In that case, we had better let nothing get in the way of clear signals to Tehran. Senior administration staff’s time should be taken to develop—and quietly sell to key voices outside it—a negotiating offer that secures our key interests by putting any Iranian nuclear activity back under full international scrutiny and ending any that could lead to production of weapons-grade fuel. Such a deal will also have to include some things Iran wants—ratcheting down sanctions, renewing Iran’s access to global commerce—giving Iran cover to say “yes,” or clarifying to the world that Iran had a good “yes” and chose to say “no.” Under this scenario, Israel, Egypt, and Hamas can be left more or less on their own to work things out—and Tehran can take notice that, what Israel did to Hamas rockets, it could do to Hezbollah rockets. And—this is a significant and—Tehran will need to understand clearly what it can expect in Syria.
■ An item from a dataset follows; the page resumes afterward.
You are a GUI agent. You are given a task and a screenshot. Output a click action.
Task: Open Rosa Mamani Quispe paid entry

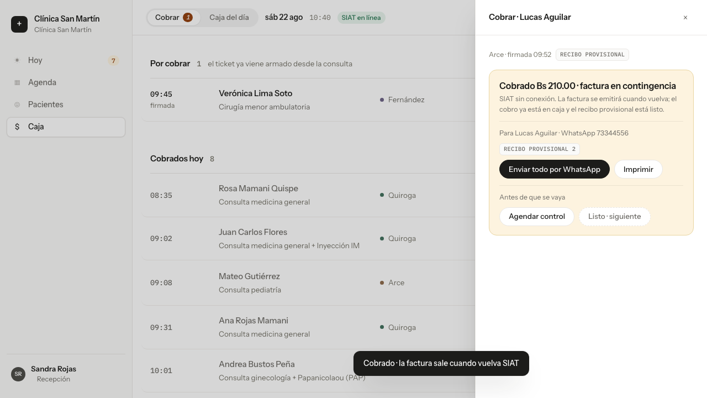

Humanitarian concerns will explicitly be put aside, on the grounds that the potential Iranian bomb poses a bigger humanitarian threat.

Some may protest that the security of our Israeli allies must be our chief concern. Ok, then, which of the two approaches above will best manage Israel’s security problems, not just this week, but for decades to come?

Others say, either with hardened realism or progressive outrage, that it’s all about oil. In that case, which poses the greater threat to the reliability of the flow of oil: an aggressive, nuclear-armed Iran in the Persian Gulf or violent, increasingly extreme power shifts in countries across the region, eventually extending to Gulf states as well?

The next question is, what about direct negotiations between Israelis and Palestinians? Shouldn’t the administration’s first priority be restarting the Middle East peace process?

The hard truth here is no. Not because, as Mitt Romney famously said when he thought the cameras were off, we should “kick the ball down the field.” But because in the midst of Israel’s election campaign, the Palestinian authority’s campaign for U.N. recognition, and the collapse of legitimacy in both halves of Palestine, the challenge is in helping governments on all sides emerge with the public trust that makes negotiation and compromise possible.

That challenge is considerable. As Daniel Byman pointed out this weekend in Foreign Affairs, and has been pointed out before, it will require giving Israelis great assurances on security; paying more attention to the needs of the Palestinian Authority; and a willingness to offer Hamas genuine political engagement, if Hamas chooses to step away from resistance. It will be easier to do that on the Israeli side if Iran is dealt with, and it will be easier to do it on the Palestinian side if the U.S. is working in partnership with the Arab world.

The American people could be forgiven for not having thought about there being any connections at all among these issues. Too much reporting and policymaking treats Iran, Syria, and Egypt as if they were on three separate continents. (And somehow Israel has the misfortune to be on all three.)

So we are back to our choice, which is not a choice, because the hell of governing, rather than writing op-eds, is that real life resists this kind of schematic prioritization. You wind up choosing by not choosing, prioritizing by not prioritizing, trying desperately to have it both ways or at least to convince your allies that they can have it both ways.

What’s happening in Gaza and Israel is a tragedy. It needs to stop. But it will instead become a bigger tragedy if the administration and progressives allow outrage over the immediate to cloud the hard long-term choices that must be made, and soon.  Above all, it needs not to derail thinking, planning, and the hard work of diplomacy on strands of the Middle East knot that can be untied, now.